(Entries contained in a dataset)

┄┄┄┄┄┄

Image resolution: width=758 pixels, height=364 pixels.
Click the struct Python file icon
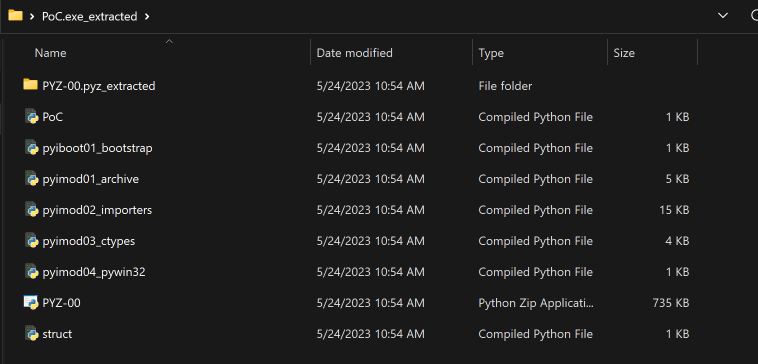point(31,334)
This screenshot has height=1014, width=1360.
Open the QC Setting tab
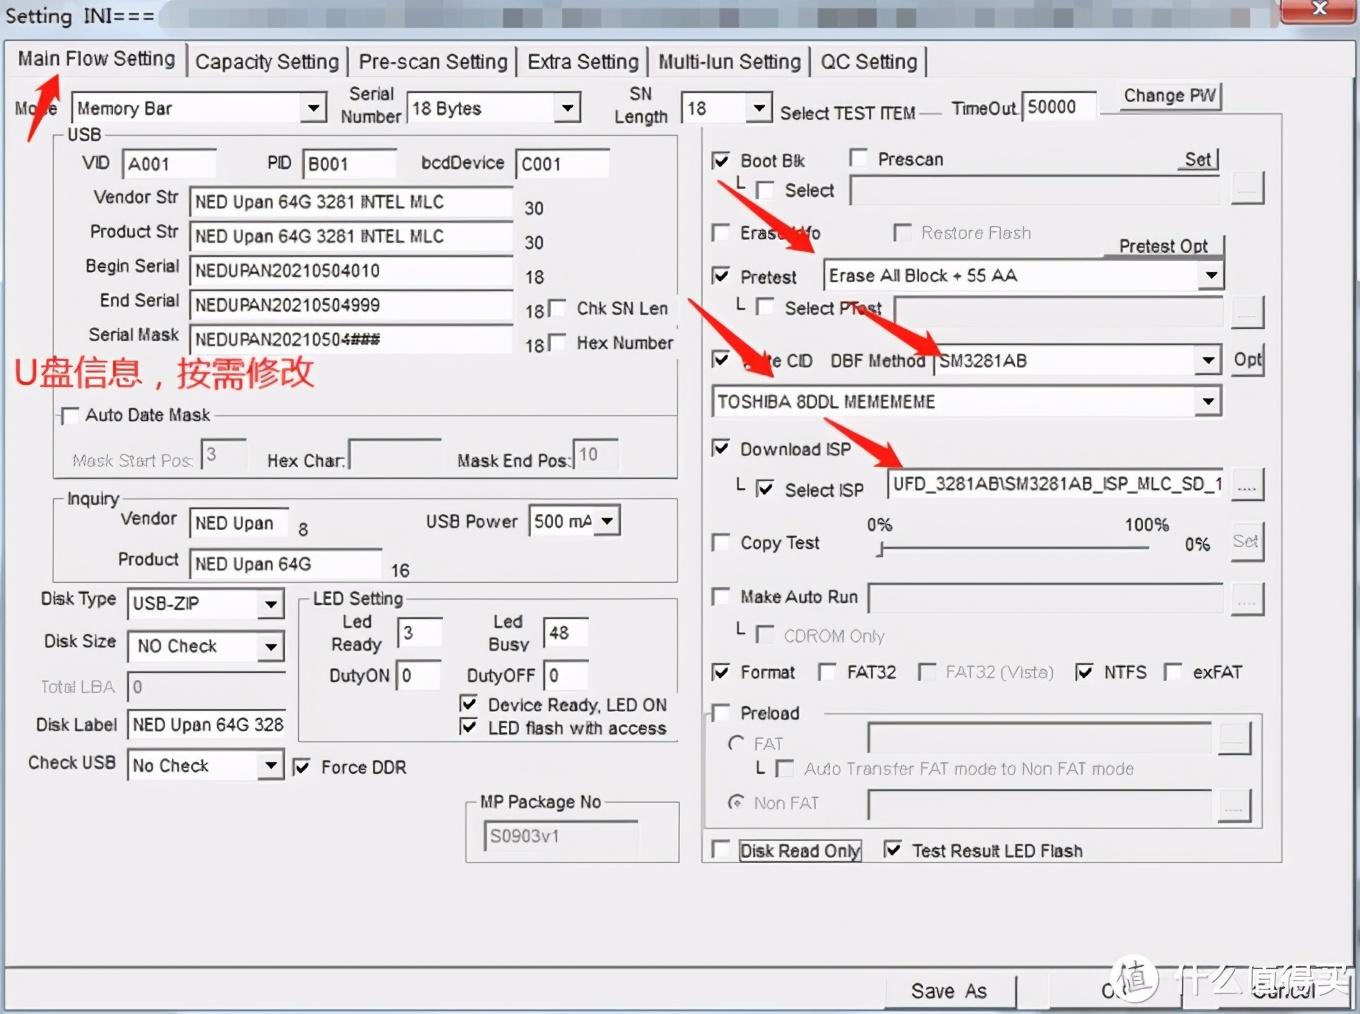point(869,62)
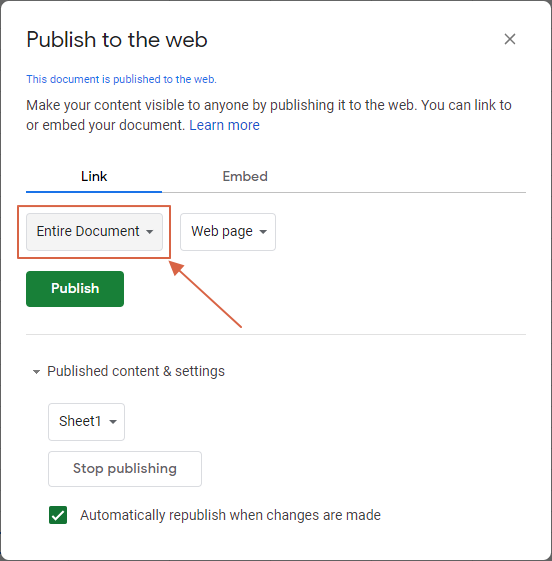Open the Web page format dropdown

[x=228, y=232]
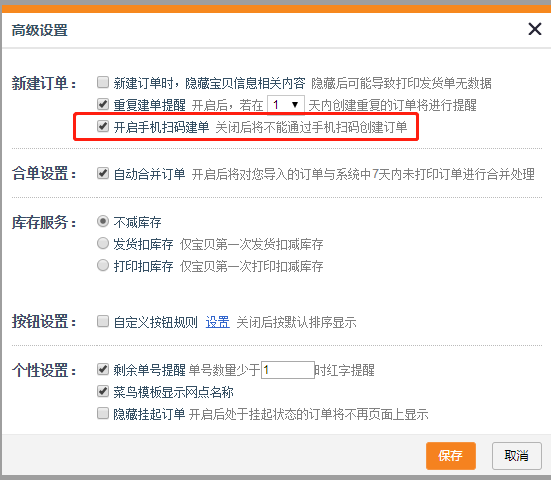This screenshot has height=480, width=551.
Task: Uncheck the 重复建单提醒 checkbox
Action: point(103,104)
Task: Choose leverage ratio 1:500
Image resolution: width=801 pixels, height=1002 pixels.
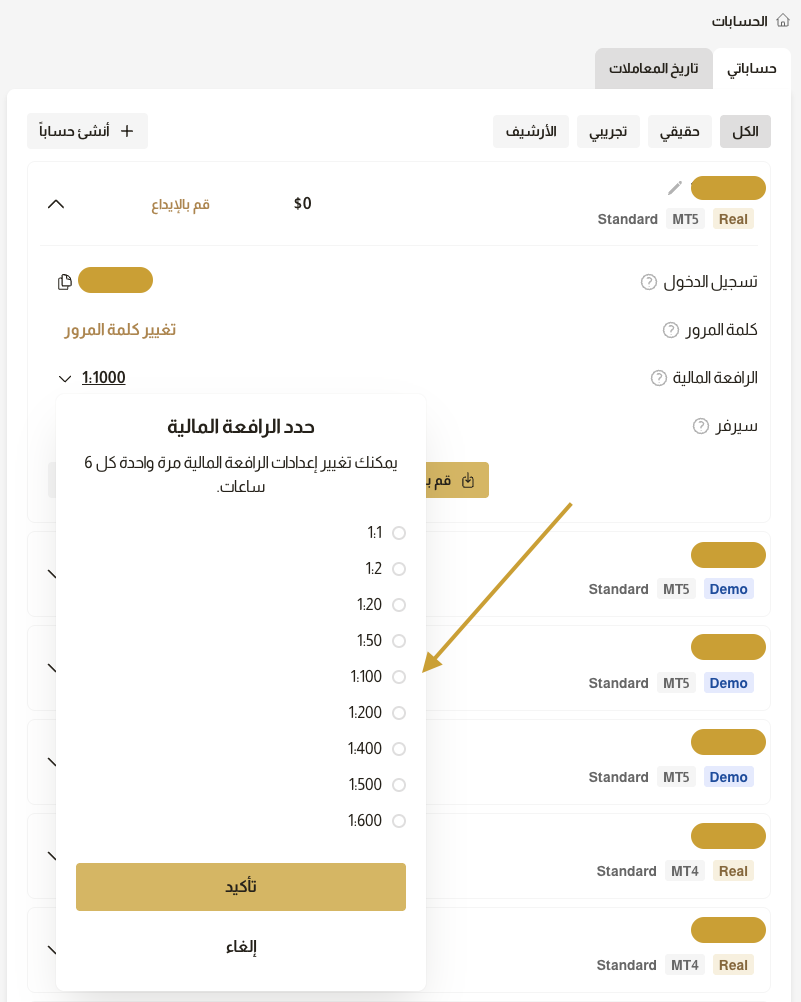Action: 399,785
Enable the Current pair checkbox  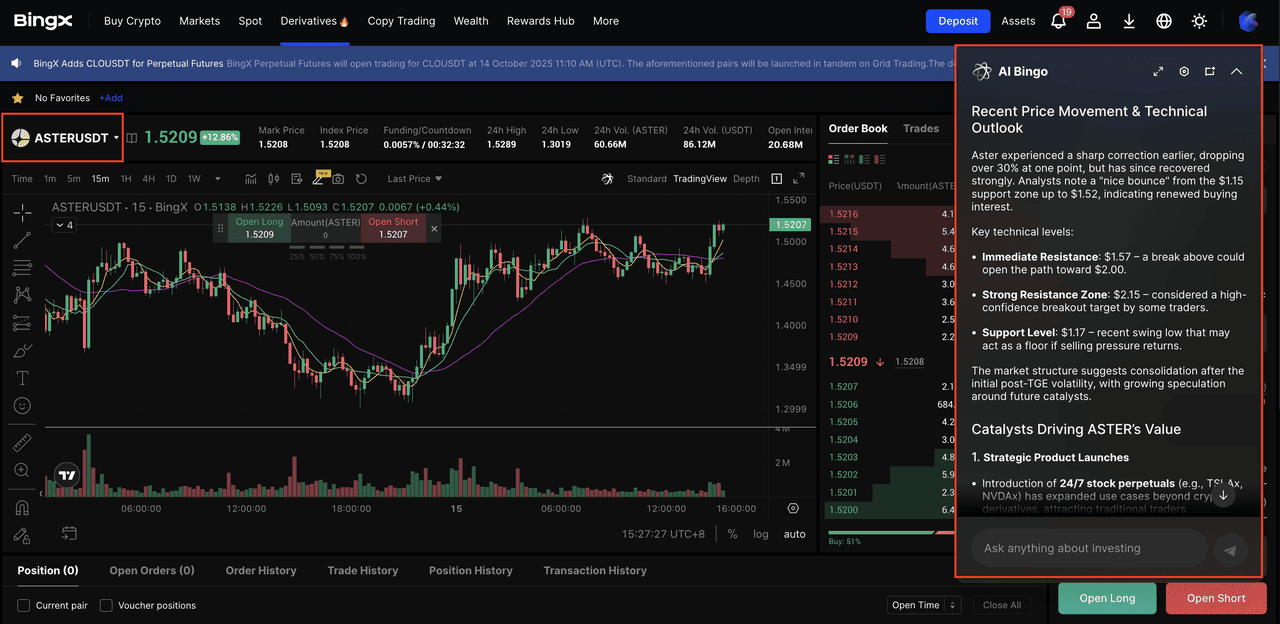point(24,605)
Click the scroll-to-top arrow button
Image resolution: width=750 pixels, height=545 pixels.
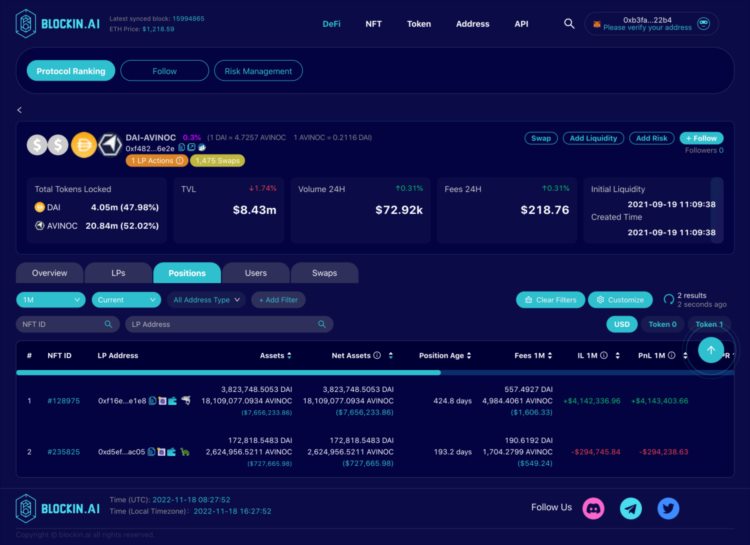(711, 350)

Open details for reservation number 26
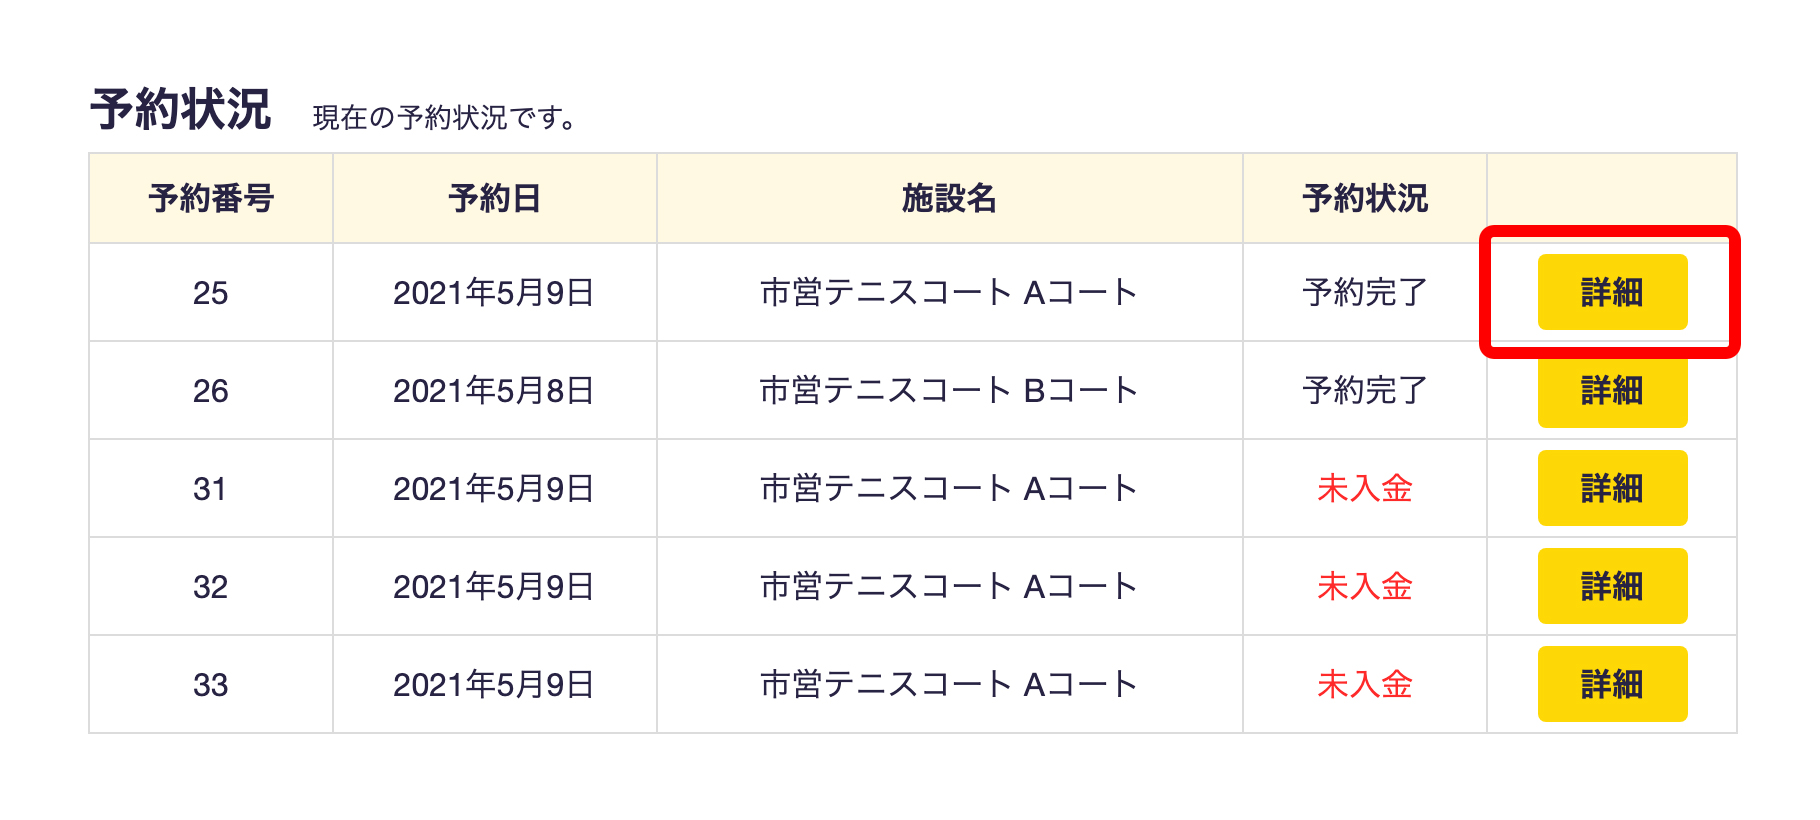[1611, 390]
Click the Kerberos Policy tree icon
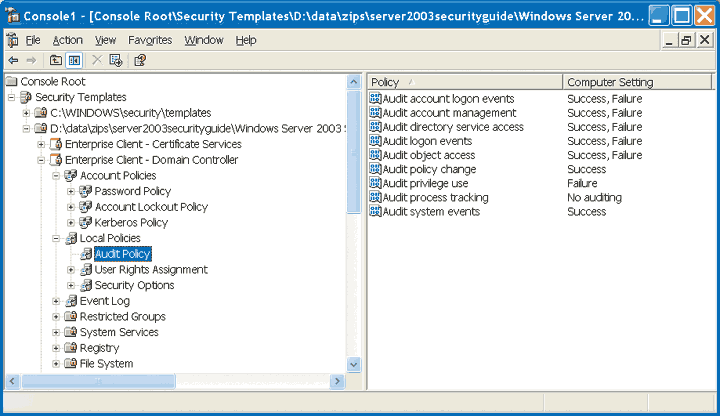 click(x=85, y=222)
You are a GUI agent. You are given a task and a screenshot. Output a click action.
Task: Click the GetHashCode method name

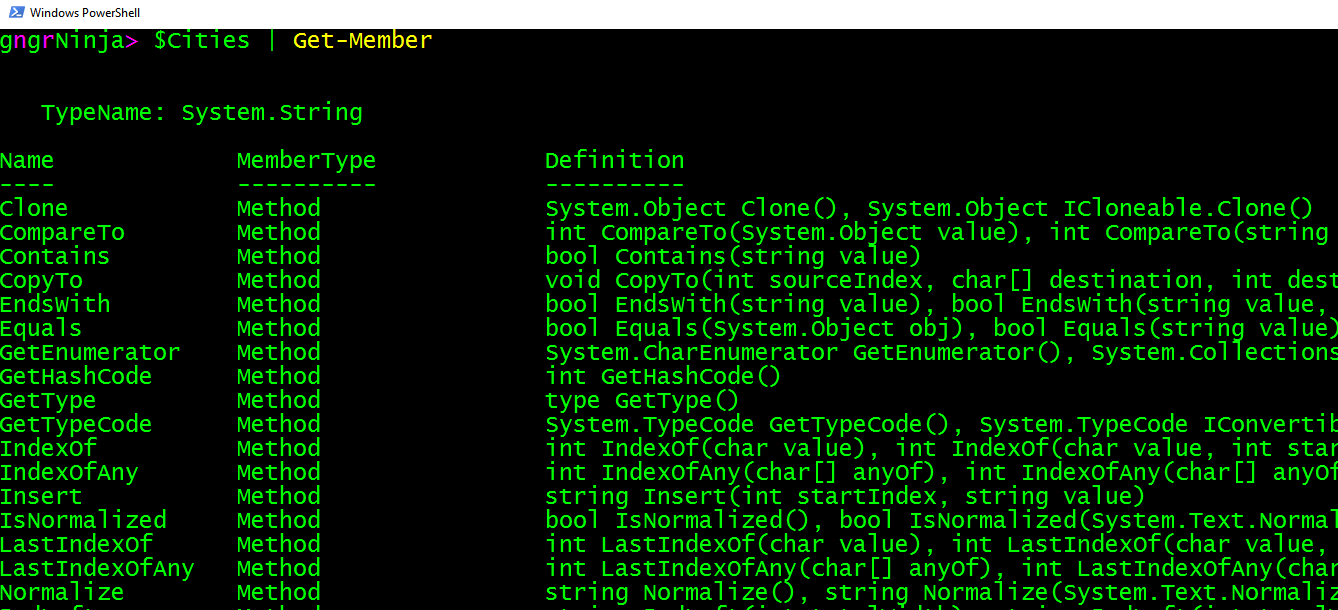pos(76,377)
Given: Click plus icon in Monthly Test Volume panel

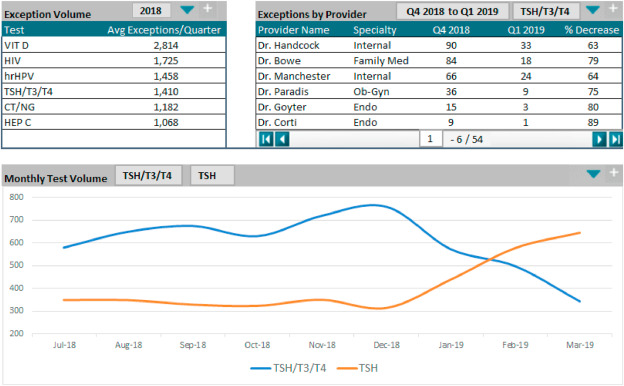Looking at the screenshot, I should (x=614, y=173).
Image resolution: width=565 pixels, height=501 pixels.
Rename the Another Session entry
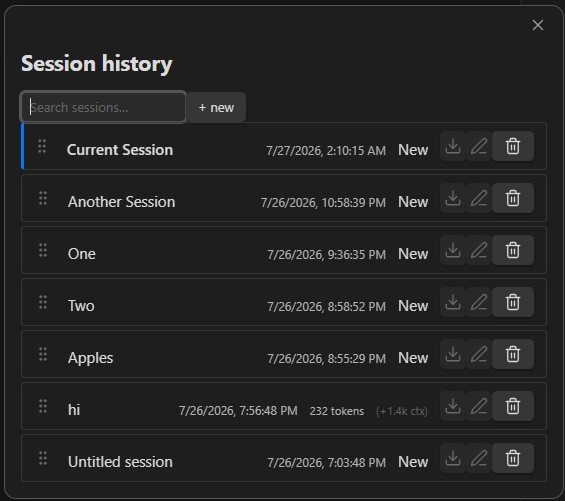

┄┄┄┄┄┄

* **The exercise**
Transcribe everything from the line containing "Open details for reservation number 26" down through the end of the entries, including both of those ends. Leave the pictures out of your transcription.

* **Full answer**
Open details for reservation number 26
[1611, 390]
Click the Kerberos Policy tree icon
 click(x=85, y=222)
You are a GUI agent. You are given a task and a screenshot. Output a click action.
Task: Click the GetHashCode method name

pos(76,377)
Given: Click plus icon in Monthly Test Volume panel

Looking at the screenshot, I should (x=614, y=173).
Image resolution: width=565 pixels, height=501 pixels.
Rename the Another Session entry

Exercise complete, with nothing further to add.